Hardware & signals
Thermodynamics Lab
Three sensors, a 40W heater, and a dashboard that proves the first law of thermodynamics in real time.
SAMPLE RATE
6s
BAUD
9600
HEATER
40W
The problem
You are told in a lecture that energy is conserved. You write W = Q + Q_loss in an
exam and you get the mark. At no point does anyone hand you an instrument and let
you watch it be true.
I wanted the rig that closes that gap: measure the electrical energy going into a heater, measure the heat arriving in the water, and see whether the books balance — live, on a screen, with the losses visible as the gap between the two.
What I built
An Arduino reading three sensors, a Python dashboard reading the Arduino, and a verdict printed after every run.
Every six seconds the Arduino samples water temperature, heater current and supply voltage, computes instantaneous power and accumulated energy, and pushes one CSV line down the USB serial link at 9600 baud. The dashboard plots temperature as it climbs and, when you press stop, computes the balance:
| Symbol | Formula | Meaning |
|---|---|---|
| W | ∫P dt | electrical energy supplied |
| Q | m·c·ΔT | heat absorbed by the water |
| Loss | W − Q | energy lost to the room |
| η | Q/W × 100% | thermal conversion efficiency |
Then it prints a colour-coded verdict confirming that W = Q + Q_loss.
The whole rig. DS18B20 on D2 with a 4.7kΩ pull-up, ACS712 in series with the heater hot wire, a 30k/7.5k divider scaling the 12V rail into A2.
How it works
The current sensor sits in series with the heater's hot wire, so it measures what actually reaches the element rather than what the supply claims to deliver. The voltage divider — 30kΩ over 7.5kΩ — maps the 0–25V rail into the Arduino's 0–5V window, with the ×5 factor applied in firmware.
The DS18B20 is a one-wire digital sensor, which matters: an analogue thermistor would have needed calibration against a reference and would have drifted through the run, and a drifting ΔT is a lie about Q that looks exactly like a real result.
A 16×2 I2C LCD on the board cycles through temperature, voltage-and-current, and accumulated energy, so the rig is legible without a laptop attached.
The dashboard ships as a real download. GitHub Actions builds a Windows .exe and a
macOS .app on every release tag, so a classmate can run the experiment without
installing Python.
Decisions
Compute energy on the Arduino, send accumulated totals
Streaming raw samples and integrating on the PC
If the serial link drops a line — and over a long run it will — an integrator on the PC silently under-reports the total, and the error looks like a real efficiency loss. Accumulating on the microcontroller means a dropped line costs you one plot point, not the answer.
DS18B20 one-wire digital sensor
An analogue thermistor into an ADC
ΔT is the entire heat measurement. A thermistor needs calibration against a reference and drifts across a run, and a drifting ΔT produces a plausible-looking wrong answer — the worst failure mode an instrument can have.

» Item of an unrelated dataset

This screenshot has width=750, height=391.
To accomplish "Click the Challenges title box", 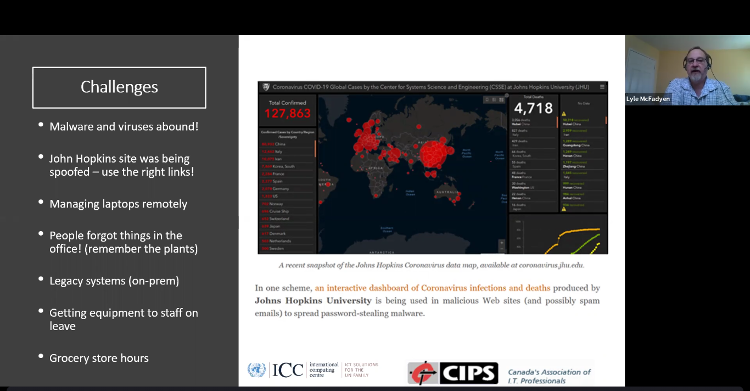I will point(119,88).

Shipping signed-free .exe and .app builds via GitHub Actions
A README that says pip install -r requirements.txt
The audience is classmates with a lab report due, not Python developers. An experiment nobody can run is a repo, not an instrument — and the Gatekeeper workaround in the README is a smaller ask than a toolchain.
What I'd do differently
The specific heat capacity of water is hardcoded, and the water mass is typed in by the operator. Both are fine for a demonstration and both are exactly where a real error would hide — a mistyped mass produces a confident, wrong η that the verdict line will happily confirm. A plausibility check on the resulting efficiency would catch it in one line.
I'd also log the raw stream to a CSV alongside the plot. Right now the run exists only while the window is open, which means you can prove the first law and then have nothing to put in the report.